A la gente le gusta el fútbol, claro, qué duda cabe; pero lo que de verdad le gusta es apuntarse a cualquier celebración y salir a la calle a armar bulla, a gritar de manera desaforada, a emborracharse con cualquier motivo, y así meterse en las fuentes de la plaza Mayor, y subirse a las farolas, y patear desnuda encima de un autobús municipal. A la gente le gusta el fútbol: casi tanto como convertirlo en motivo de festejo para salir a la calle a armar bulla, etcétera.
El caso es montarla gorda. A ser posible, botellón de cerveza en mano. Algunos, en el éxtasis de la euforia, necesitarán reventar algún escaparate del centro o quemar algún contenedor de basura o algún cajero de alguna sucursal bancaria, porque el éxtasis deportivo, para algunos, está íntimamente ligado a la piromanía de descontento sociológico.

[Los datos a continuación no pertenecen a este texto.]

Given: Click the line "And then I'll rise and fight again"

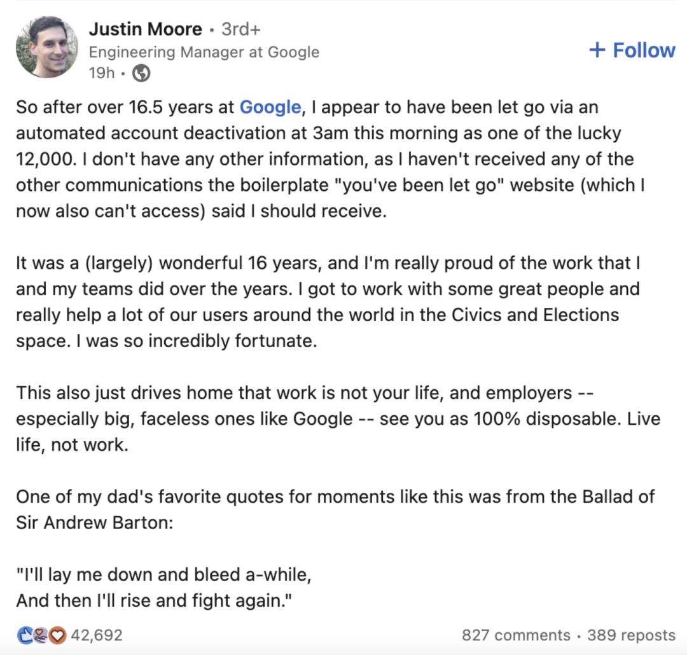Looking at the screenshot, I should point(157,600).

Lo digo a la vista de cómo se celebran con idéntica algarabía, con la misma chifladura, todos los supuestos éxitos. Las ciudades y los pueblos enloquecen tanto si se gana la liga de Primera como si se logra la permanencia en el Grupo Octavo de Tercera División. Las hordas de aficionados invaden el espacio público y lo convierten en un campo de batalla, lo mismo si se gana la Champions (ay, todos denominamos así la vieja Copa de Campeones...), como si se juega la liguilla de ascenso a Segunda B. El caso es armarla gorda, a ser posible botellón de cerveza en mano, etcétera.